Achieving the high quality of implementation needed to be successful with such measures requires an unusual and unprecedented speed of decision-making by top leaders, operational thoroughness by public health systems, and engagement of society.Given the damage that can be caused by uncontrolled, community-level transmission of this virus, such an approach is warranted to save lives and to gain the weeks and months needed for the testing of therapeutics and vaccine development. Furthermore, as the majority of new cases outside of China are currently occurring in high and middleincome countries, a rigorous commitment to slowing transmission in such settings with non-pharmaceutical measures is vital to achieving a second line of defense to protect low income countries that have weaker health systems and coping capacities.
The time that can be gained through the full application of these measures – even if just days or weeks – can be invaluable in ultimately reducing COVID-19 illness and deaths. This is apparent in the huge increase in knowledge, approaches and even tools that has taken place in just the 7 weeks since this virus was discovered through the rapid scientific work that has been done in China.
4. The time gained by rigorously applying COVID-19 containment measures must be used more effectively to urgently enhance global readiness and rapidly develop the specific tools that are needed to ultimately stop this virus.
COVID-19 is spreading with astonishing speed; COVID-19 outbreaks in any setting have very serious consequences; and there is now strong evidence that non-pharmaceutical interventions can reduce and even interrupt transmission. Concerningly, global and national preparedness planning is often ambivalent about such interventions. However, to reduce COVID-19 illness and death, near-term readiness planning must embrace the large-scale implementation of high-quality, non-pharmaceutical public health measures. These measures must fully incorporate immediate case detection and isolation, rigorous close contact tracing and monitoring/quarantine, and direct population/community engagement.
A huge array of COVID-19 studies, scientific research projects and product R&D efforts are ongoing in China and globally. This is essential and to be encouraged and supported. However, such a large number of projects and products needs to be prioritized. Without prioritizing, this risks compromising the concentration of attention and resources and collaboration required to cut timelines by precious weeks and months. While progress has been made, the urgency of the COVID-19 situation supports an even more ruthless prioritization of research in the areas of diagnostics, therapeutics and vaccines.
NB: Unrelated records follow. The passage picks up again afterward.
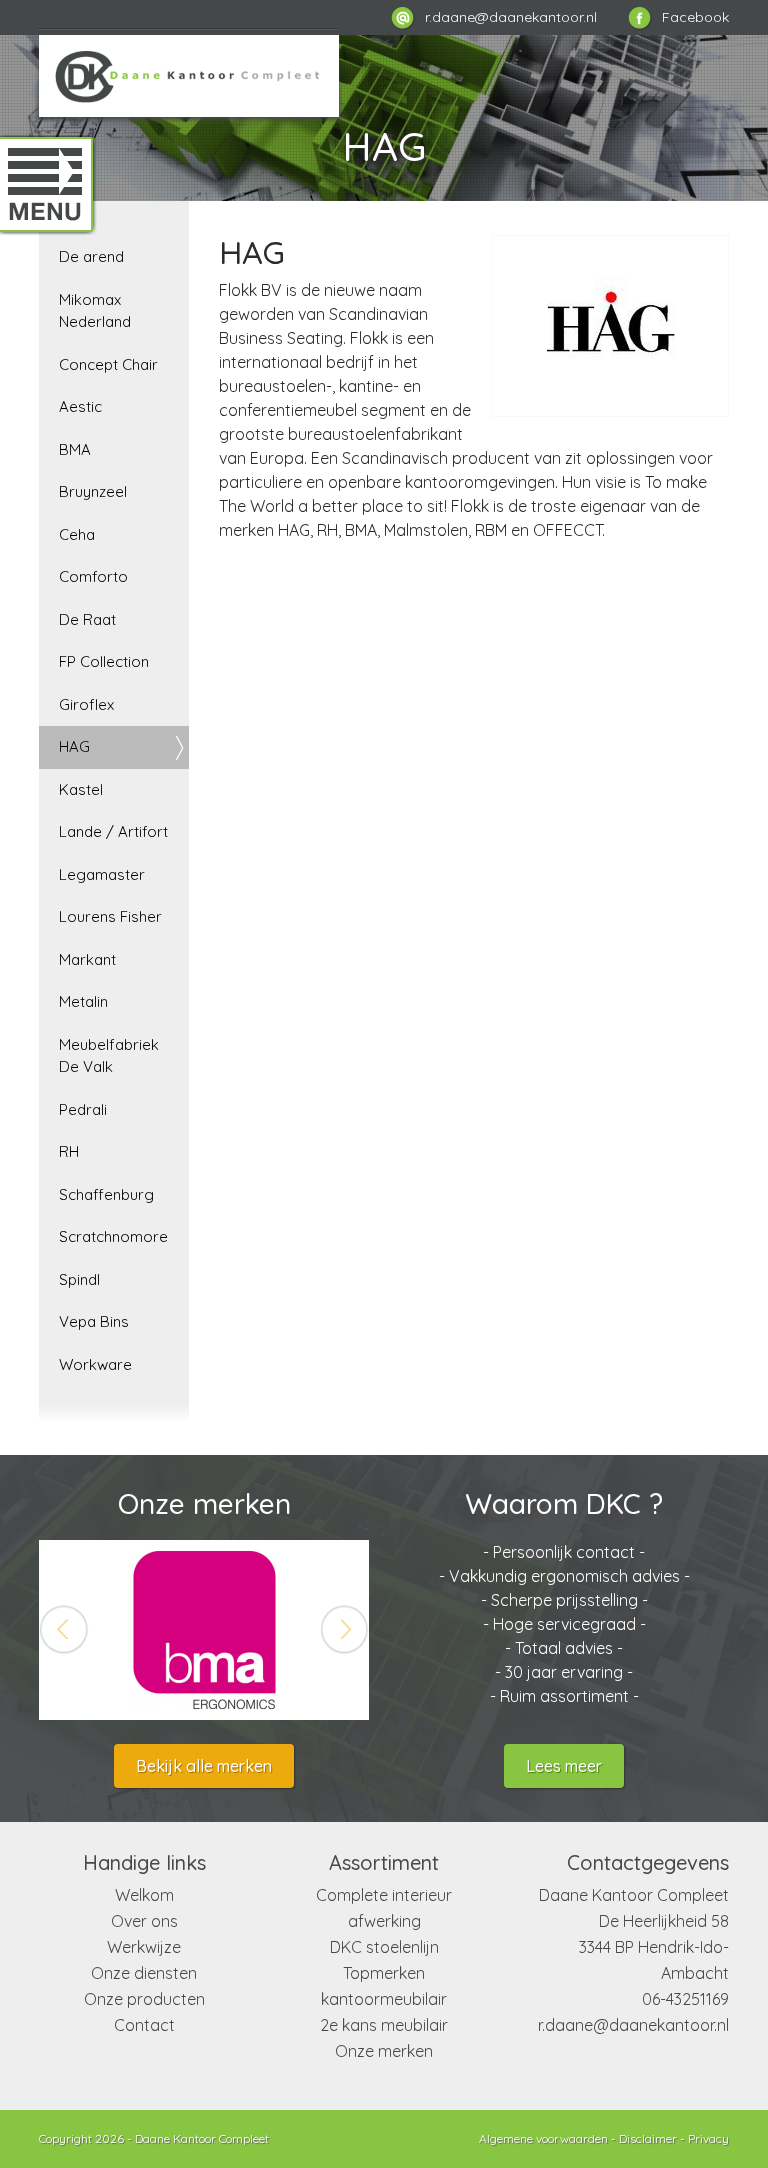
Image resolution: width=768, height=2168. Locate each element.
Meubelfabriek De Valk (109, 1056)
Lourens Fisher (110, 916)
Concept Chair (108, 364)
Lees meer (564, 1766)
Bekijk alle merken (204, 1766)
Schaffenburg (106, 1194)
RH (69, 1151)
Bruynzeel (93, 491)
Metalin (83, 1001)
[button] (64, 1630)
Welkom (144, 1895)
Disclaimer (648, 2138)
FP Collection (104, 661)
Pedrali (83, 1109)
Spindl (79, 1279)
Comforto (93, 576)
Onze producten (144, 1999)
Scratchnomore (113, 1236)
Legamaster (102, 874)
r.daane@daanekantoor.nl (633, 2025)
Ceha (77, 534)
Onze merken (384, 2051)
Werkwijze (144, 1947)
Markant (87, 959)
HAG (74, 746)
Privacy (708, 2138)
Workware (95, 1364)
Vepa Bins (94, 1321)
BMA (75, 449)
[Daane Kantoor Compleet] (189, 73)
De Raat (87, 619)
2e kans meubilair (384, 2025)
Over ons (144, 1921)
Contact (144, 2025)
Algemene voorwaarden (543, 2138)
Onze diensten (144, 1973)
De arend (91, 256)
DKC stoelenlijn (384, 1947)
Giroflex (86, 704)
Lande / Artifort (113, 831)
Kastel (81, 789)
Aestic (80, 406)
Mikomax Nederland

Similarly, there is a long list of proposed studies on the origins of COVID-19, the natural history of the disease, and the virus’s transmission dynamics. However, the urgency of responding to cases and saving lives makes it difficult for policy makers to consider and act on such comprehensive lists. This can be addressed by balancing studies with the immediate public health and clinical needs of the response. Studies can be prioritized in terms of the largest knowledge gaps that can be most rapidly addressed to have greatest immediate impact on response operations and patient management. This suggests prioritizing studies to identify risk factors for transmission in households, institutions and the community; convenience sampling for this virus in the population using existing surveillance systems; age-stratified sero-epidemiologic surveys; the analysis of clinical case series; and cluster investigations.